■ Data items:
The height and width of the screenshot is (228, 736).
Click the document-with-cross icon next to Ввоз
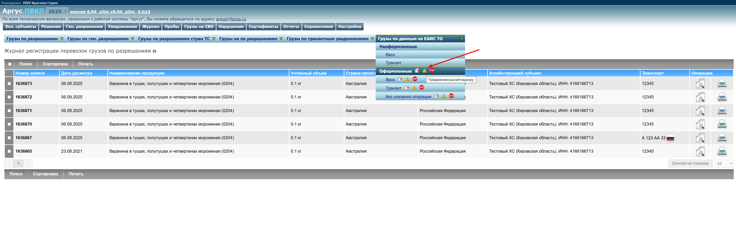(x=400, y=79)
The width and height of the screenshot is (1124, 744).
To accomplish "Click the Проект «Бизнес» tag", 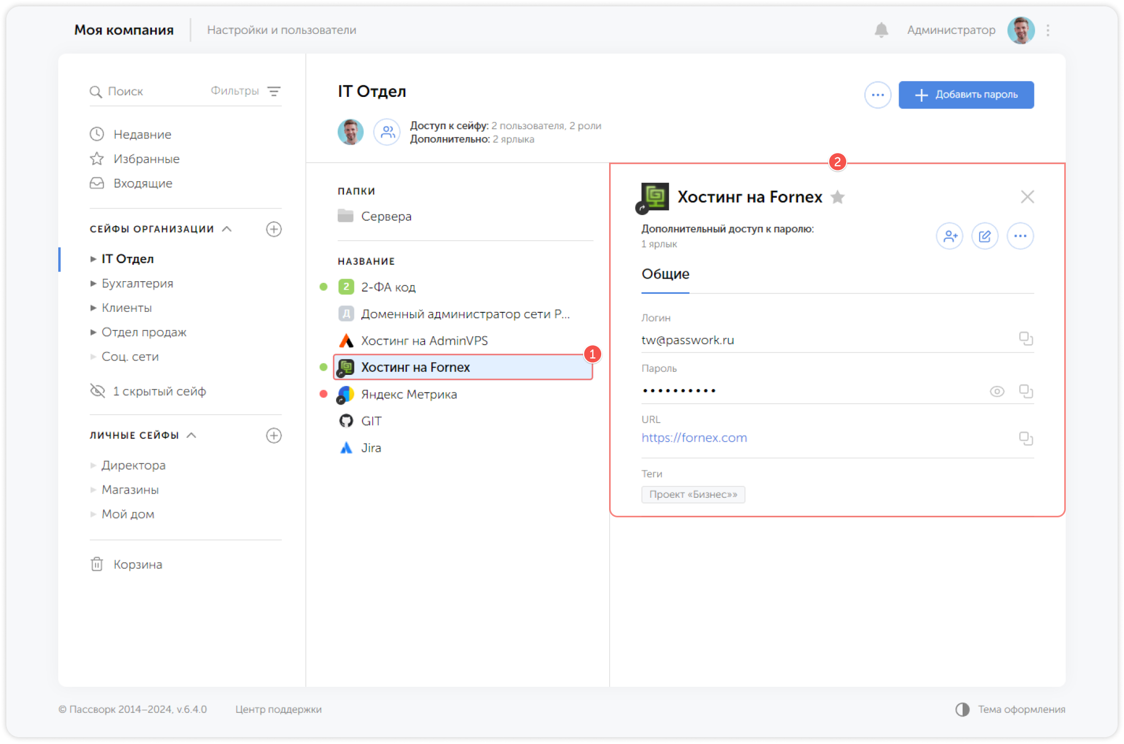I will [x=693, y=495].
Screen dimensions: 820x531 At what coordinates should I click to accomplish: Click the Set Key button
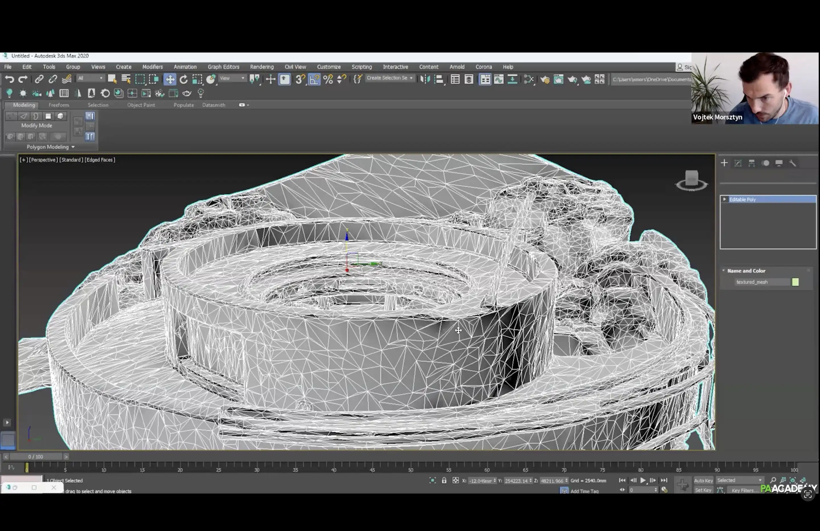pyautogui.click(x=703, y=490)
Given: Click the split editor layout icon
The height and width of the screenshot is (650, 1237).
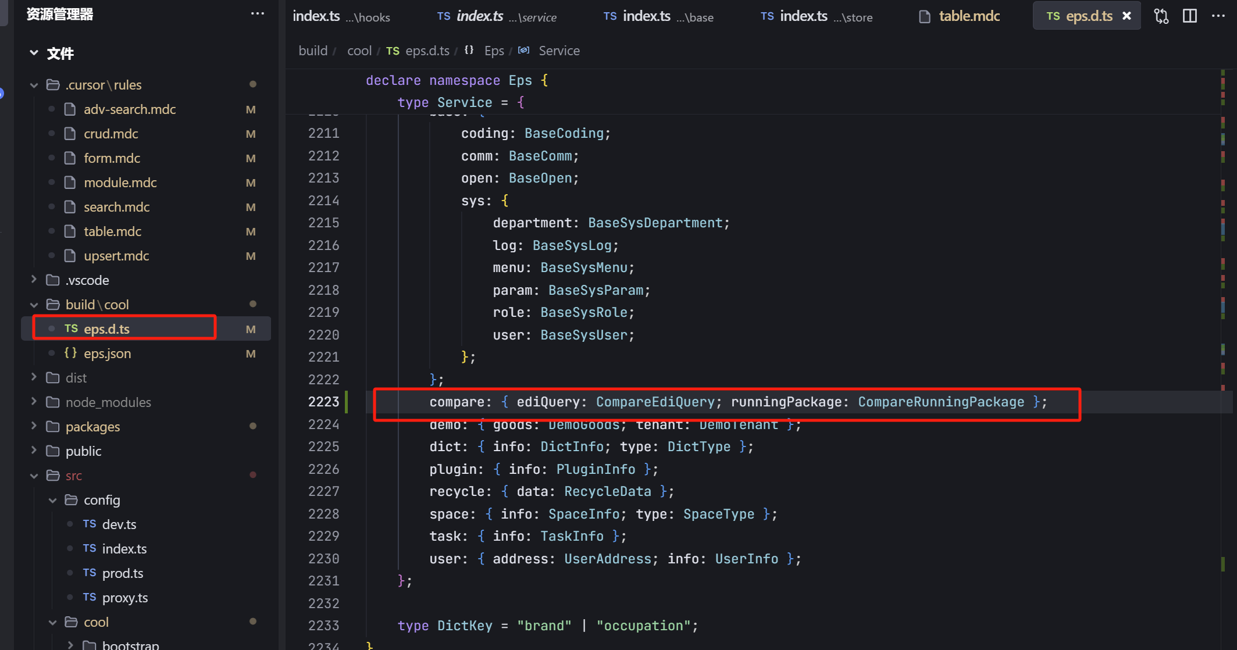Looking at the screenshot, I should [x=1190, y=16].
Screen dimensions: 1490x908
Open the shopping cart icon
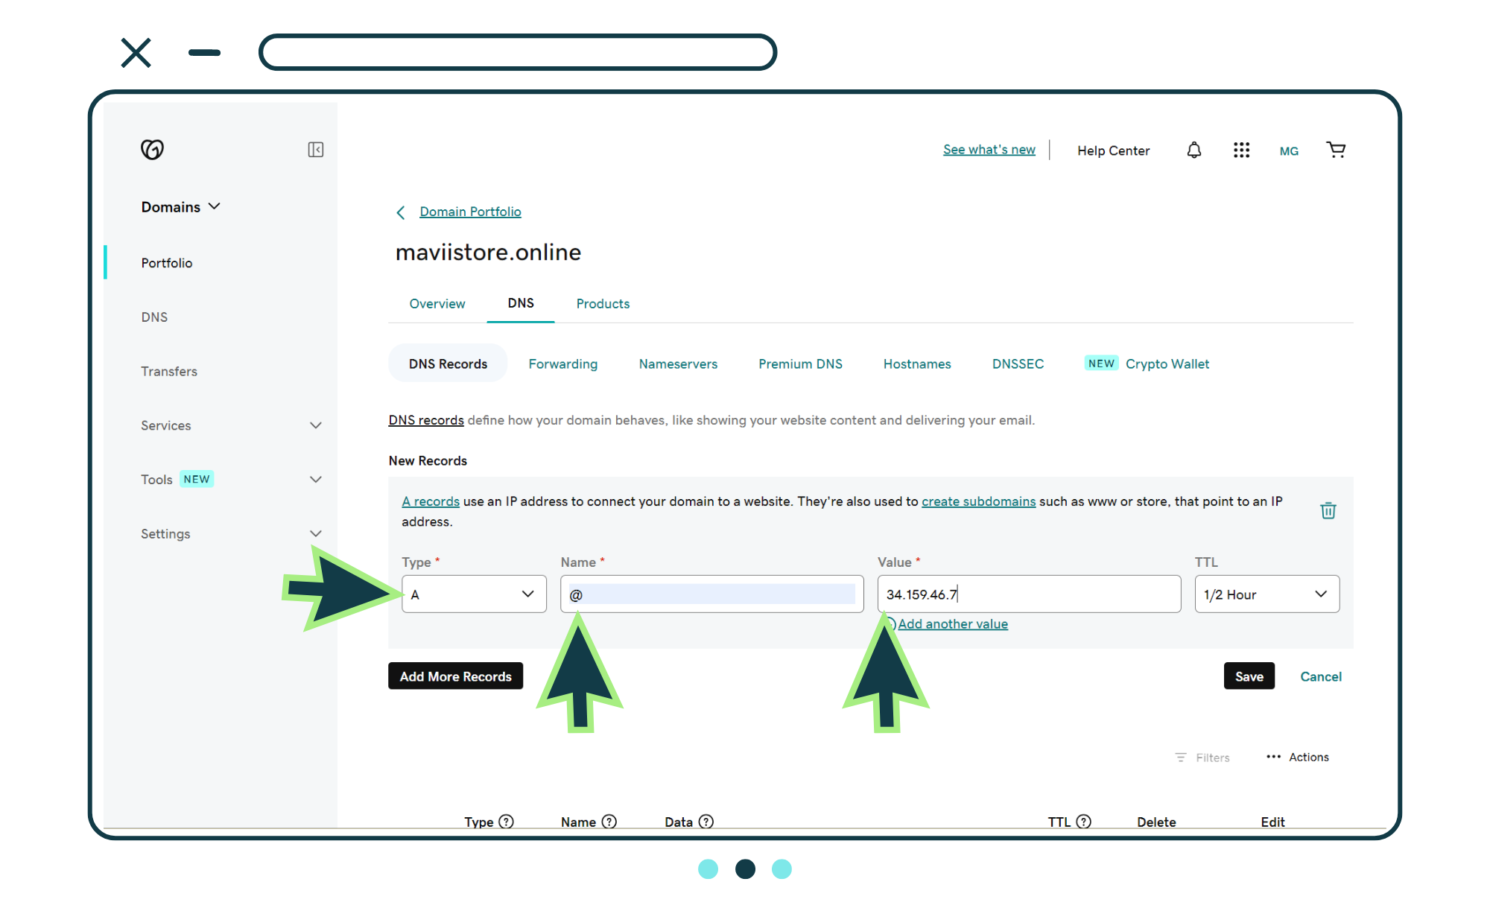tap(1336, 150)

■ Description of the task: The pictures stay out; repeat exactly the lines from the one with "The height and width of the screenshot is (650, 1237)." to the end of the entries above, and nothing else.

■ Answer for the task:
The height and width of the screenshot is (650, 1237).
Looking at the screenshot, I should [x=1190, y=16].
Screen dimensions: 1490x908
Open the shopping cart icon
tap(1336, 150)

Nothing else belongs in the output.